The abrasive article of claim 1, comprising i) and a size coat (iii) covering the abrasive particles. 9. The method of claim 1, wherein each protrusion has a height of about 0.1 mm to about 20 mm.
An abrasive article according to the above. 10. The abrasive article of claim 1, wherein the height of each protrusion is from about 1 mm to about 5 mm. 11. The abrasive article according to claim 1, wherein said abrasive article has a surface area of about 30 to about 2,0 / cm ^2.
The abrasive article according to claim 1, wherein the abrasive article has a protrusion density of 00 protrusions. 12. The abrasive article of claim 1, wherein the abrasive article has a surface area of about 100 to about 30 per cm ^{2 of} surface area.
The abrasive article according to claim 1, wherein the abrasive article has a protrusion density of zero protrusions. 13. The method of claim 1, wherein the base layer and the protrusion are a stem web.
2. The abrasive article according to 1. 14. The abrasive article according to claim 1, wherein the protrusion is substantially shaped as a cube, cylinder, cone, truncated cone, pyramid, truncated pyramid, rectangular parallelepiped, spherical sector, or tetrahedron. 15. A base layer having a first surface and a second surface; and (b) a plurality of peaks, each peak defining a top and each valley defining a bottom of the base layer. A plurality of protrusions containing a polishing aid integrally formed with the base layer, contouring the first surface of the base layer to define a valley; and (c) the protrusions of the base layer. Abrasive coated projections (i) and an abrasive coated valley of each abrasive bonded to the contoured first surface, each projection defining an abrasive coated top. A coated valley of abrasive that defines a coated bottom (ii
A) an abrasive article wherein the top portion of the majority of the protrusions extends above at least one adjacent abrasive coated bottom. 16. The method of claim 15, wherein a majority of said protrusions extend a distance of about 0.001 mm to about 0.5 mm above at least one adjacent abrasive coated bottom. Abrasive articles. 17. The abrasive article according to claim 15, further comprising a backing bonded to the second surface of the base layer. 18. The abrasive article according to claim 15, wherein said protrusions consist essentially of a polishing aid. 19. The abrasive article according to claim 15, wherein the protrusion has no abrasive particles. 20. The abrasive article of claim 15, wherein said polishing aid is selected from the group consisting of halogenated thermoplastics, sulfonated thermoplastics, waxes, halogenated waxes, sulfonated waxes, and mixtures thereof. . 21. The abrasive article of claim 15 wherein the horizontal cross-sectional area of each protrusion is about 0.03 to about 50 mm ^2. 22. A diameter of a general circular horizontal cross-sectional area of the protrusion is about 0.1 m.

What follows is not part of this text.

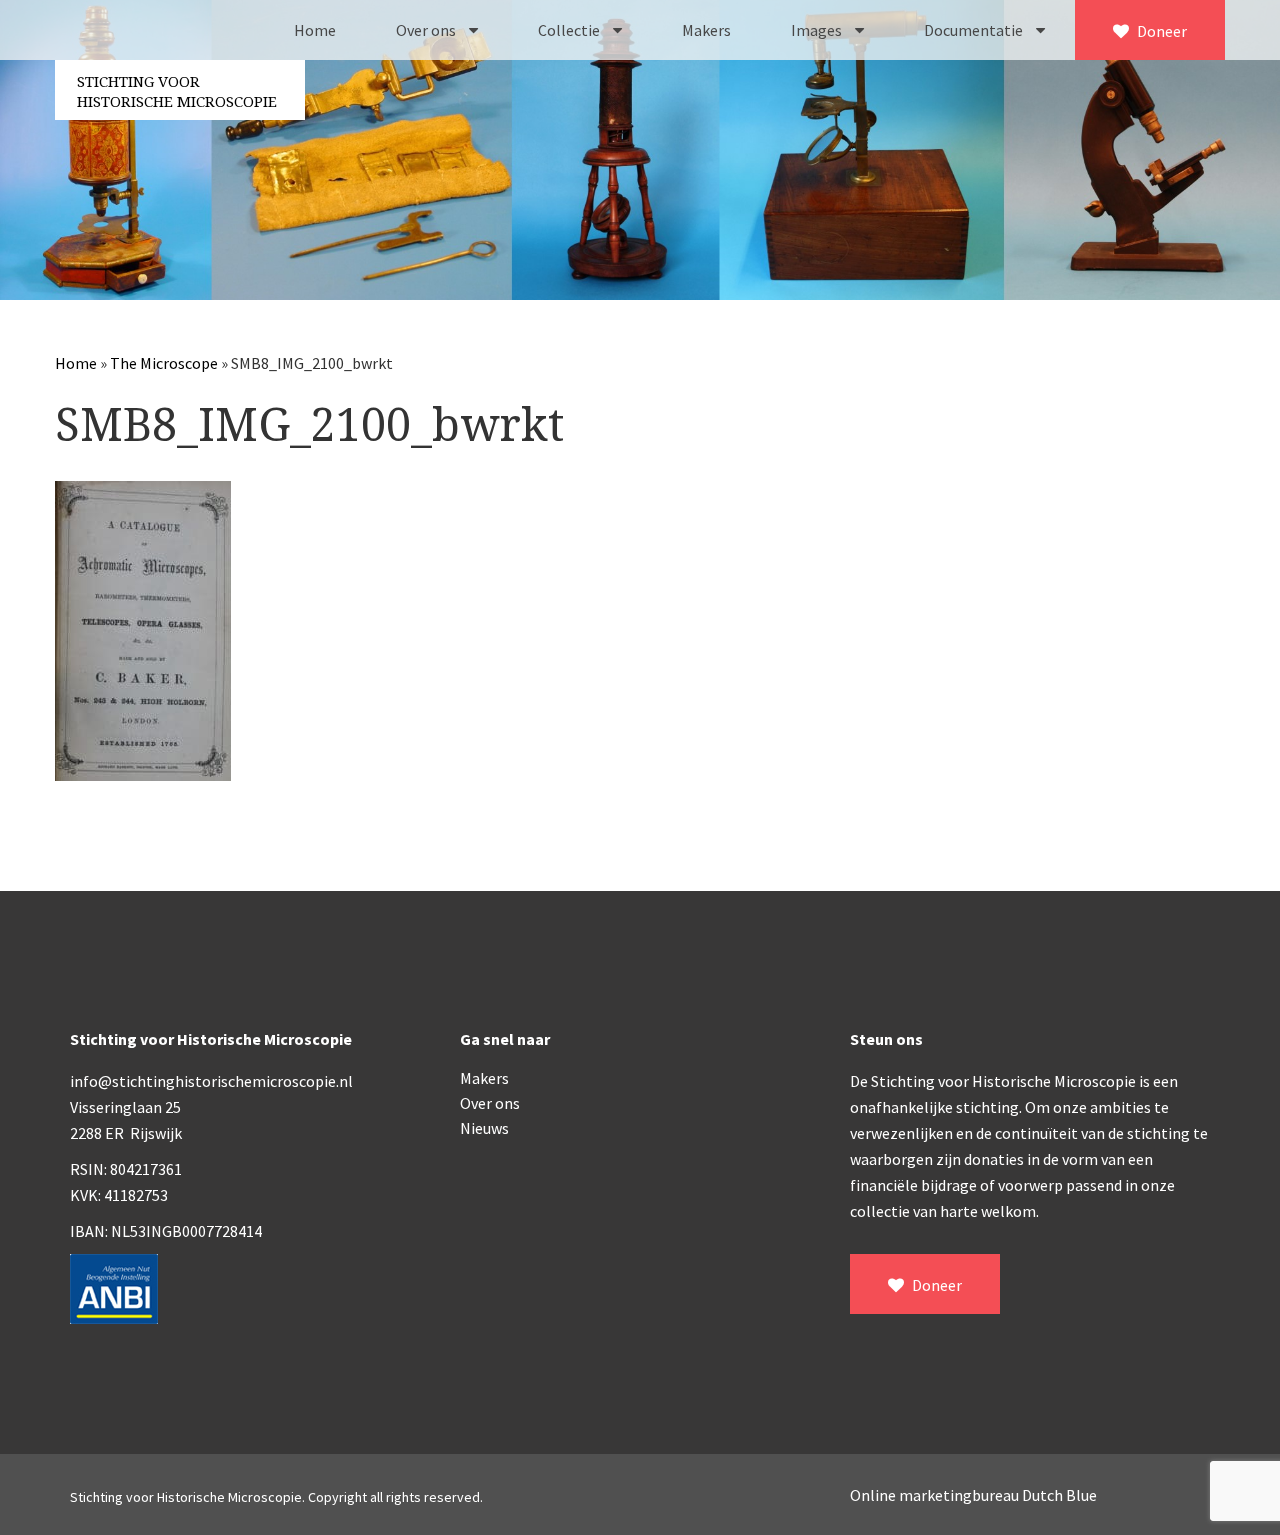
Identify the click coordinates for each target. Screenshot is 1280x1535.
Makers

16. The abrasive article of claim 15, which is between m and about 4 mm. 23. A diameter of a general circular horizontal cross-sectional area of the protrusion is about 0.4 m.
16. The abrasive article of claim 15, which is between m and about 0.5 mm. 24. The system according to claim 2, wherein the base layer and the protrusion are a stem web.
3. The abrasive article according to 3. 25. The makeup coat (i) wherein the abrasive coating is bonded to the contoured first surface, and abrasive particles (a) bonded to the make coat.
The abrasive article according to claim 15, comprising ii) and a size coat (iii) covering the abrasive particles. 26. The abrasive article according to claim 15, wherein the height of each protrusion is from about 1 mm to about 5 mm. 27. The projection according to claim 15, wherein the protrusion is substantially shaped as a cube, cylinder, cone, truncated cone, pyramid, truncated pyramid, rectangular parallelepiped, spherical sector, or tetrahedron.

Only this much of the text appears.